Welcome to womanhood Caitlyn Jenner: Your appearance now matters most - Women's Agenda

Welcome to womanhood Caitlyn Jenner: Your appearance now matters most

Have you heard that Vanity Fair has Caitlyn Jenner on its cover this month? If you haven’t heard I’ll be quietly impressed because, it seems, the entire world has been talking about it. Even President Barack Obama weighed in, commenting that it takes “courage” to live your true life.

(The fact my husband brought it up last night confirmed its ubiquity: it’s a rare day indeed where the cover of a magazine crosses his mind and yet he was up to speed.)

Caitlyn Jenner’s cover is being talked about for a number of reasons. She has very recently undergone a gender transition and is the first transgender woman to ever appear on the prestigious magazine. Caitlyn, formerly known as Bruce, is also a member of the world’s most (inexplicably) famous family, the Kardashians.

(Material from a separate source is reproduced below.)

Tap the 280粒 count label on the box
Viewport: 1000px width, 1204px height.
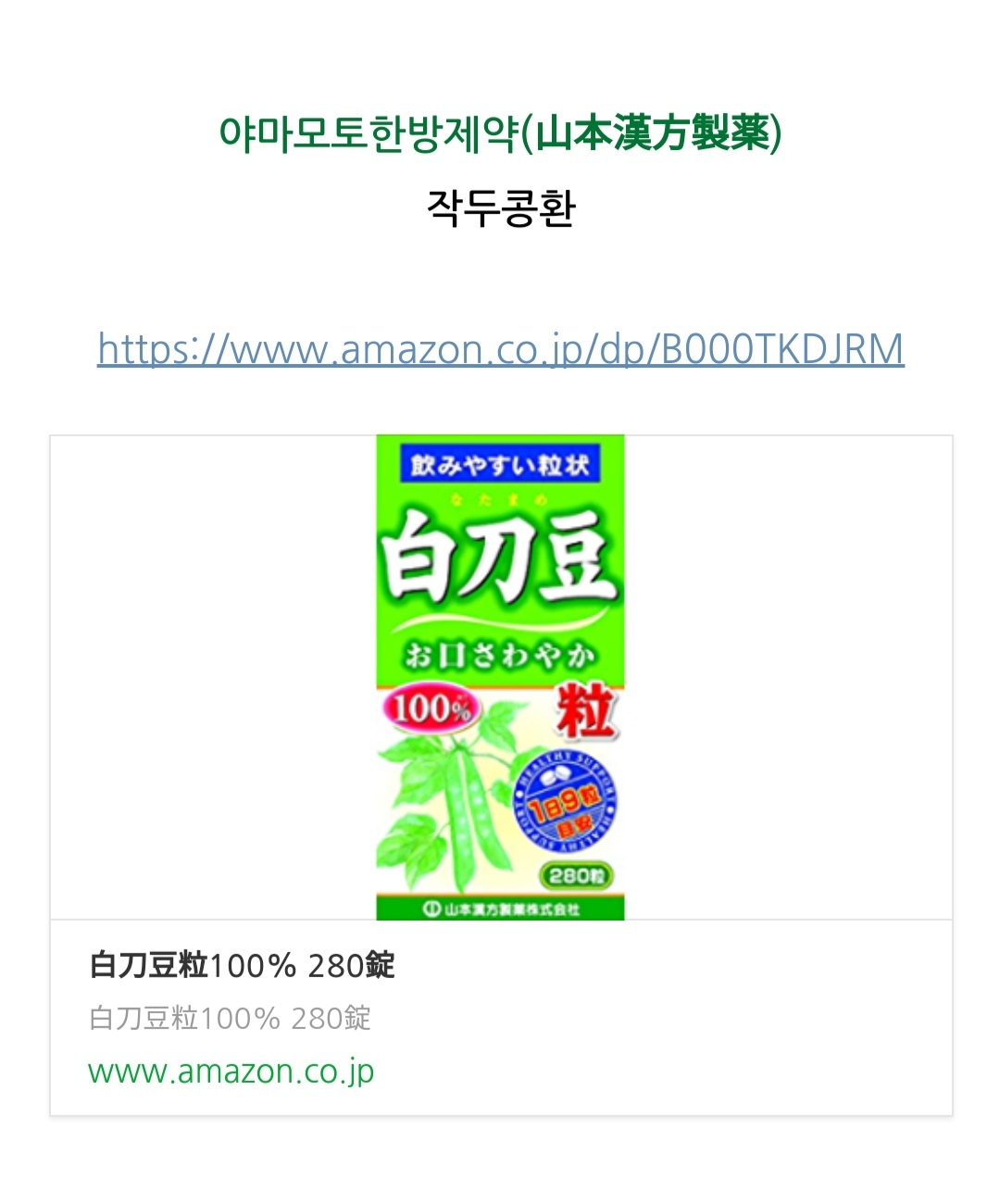click(x=576, y=875)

This was a cover-shoot and story that was never going to go unnoticed. Amidst the television airtime, column inches and commentary devoted to Caitlyn Jenner’s coming out, it was The Daily Show and comedian Jon Stewart who made the sharpest observation “that no one was talking about”.

“It’s really heartening to see that everyone is willing to not only accept Caitlyn Jenner as a woman, but to waste no time in treating her like a woman,” Stewart remarked.

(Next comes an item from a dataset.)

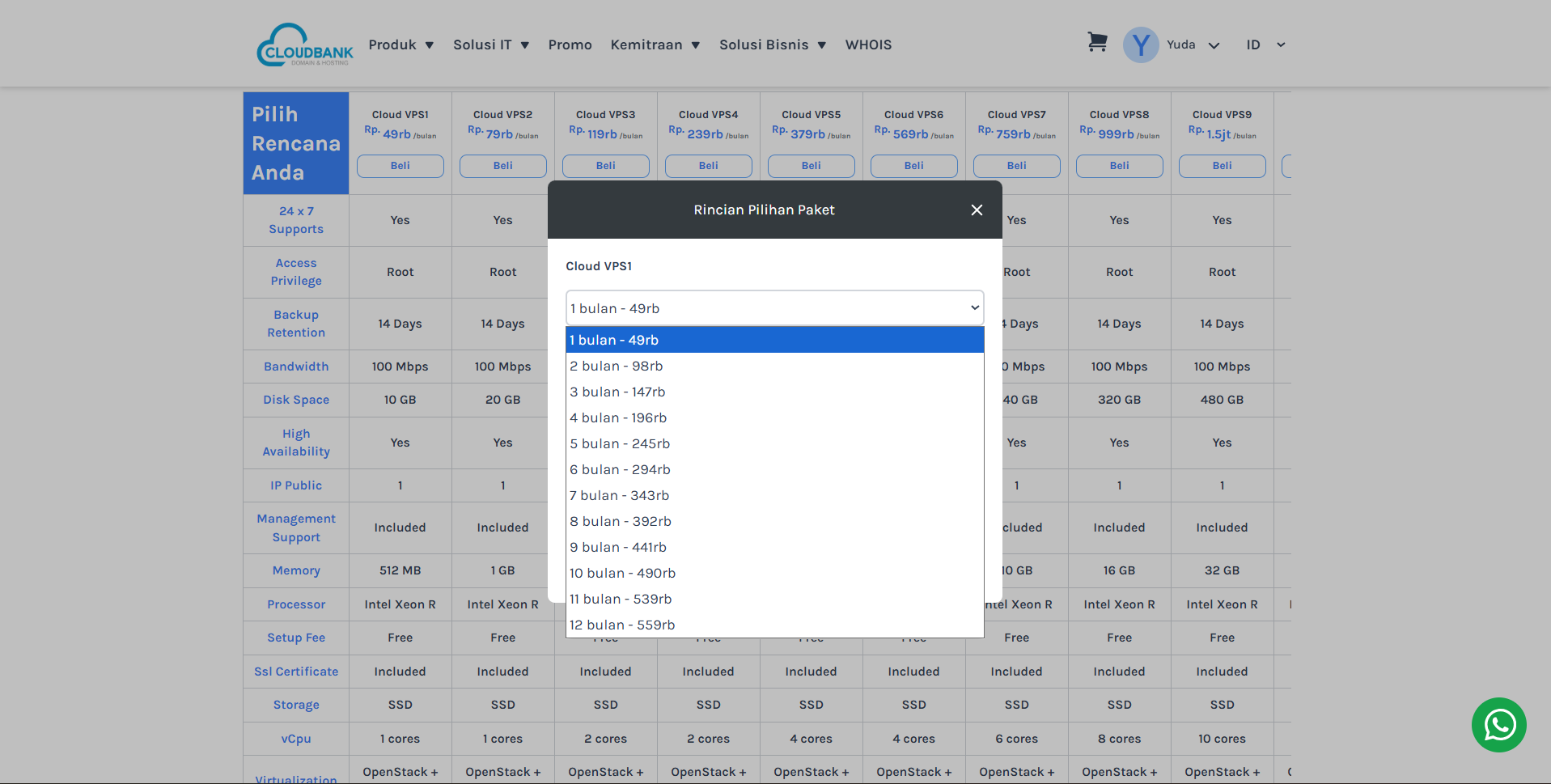The image size is (1551, 784).
Task: Open the shopping cart icon
Action: 1096,42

He then went on to show a montage of footage that comprised a detailed, forensic critique of Caitlyn’s appearance. Whether she’d been photo-shopped. What she was wearing. The make-up. Her age.

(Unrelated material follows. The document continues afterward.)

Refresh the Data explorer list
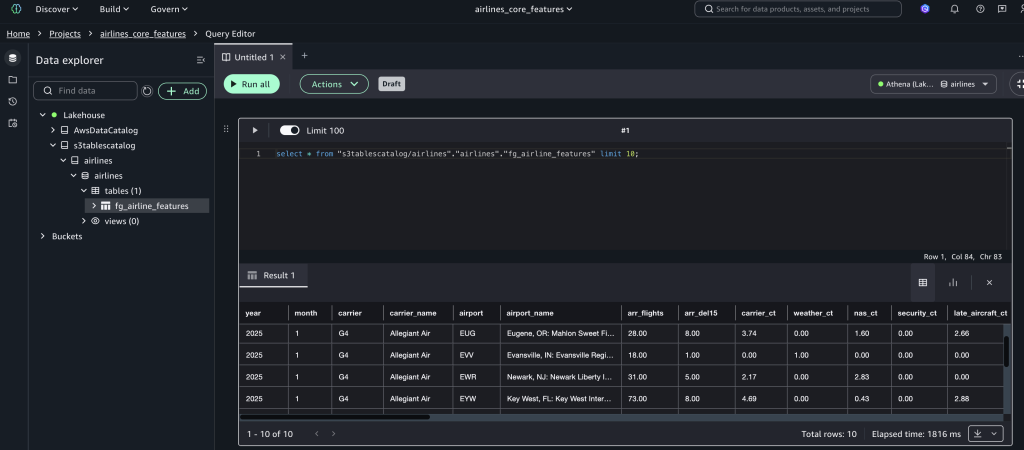The height and width of the screenshot is (450, 1024). [147, 91]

The take-home message, Stewart said, was clear.

“You take away the corset and the make-up and I’m not sure anyone would want to bang her.”

For a woman, that’s a catastrophic shortcoming. Because women – more than anything else – need to be “bang-able” (a word I made up). Even at 65. Even when they’ve just undergone a major medical procedure and a transformative life change.

“Caitlyn when you were a man, we could talk about your athleticism, your business acumen,” Jon Stewart commented. “But now you’re a woman and your looks are really the only thing we care about.”

The notion that women are defined by their appearance is so deeply engrained that it’s tricky to tell where societal expectations begin and our own expectations end. 

Are new mothers desperate to have their “pre-baby” bodies back in record time because that’s what they want or is it because they don’t feel permitted to try the alternative – and simply relax? 

Are individual women drawn to plastic surgery and starvation because of their own sadistic tendencies? Or has our obsessive focus on appearance rendered those endeavours palatable? Are they necessary evils to maintain relevance?

Women are subject to incredible scrutiny on the basis of their looks; Caitlyn Jenner’s experience is an apt case of this as Jon Stewart said. Why is it? What is the cost? How can we change it?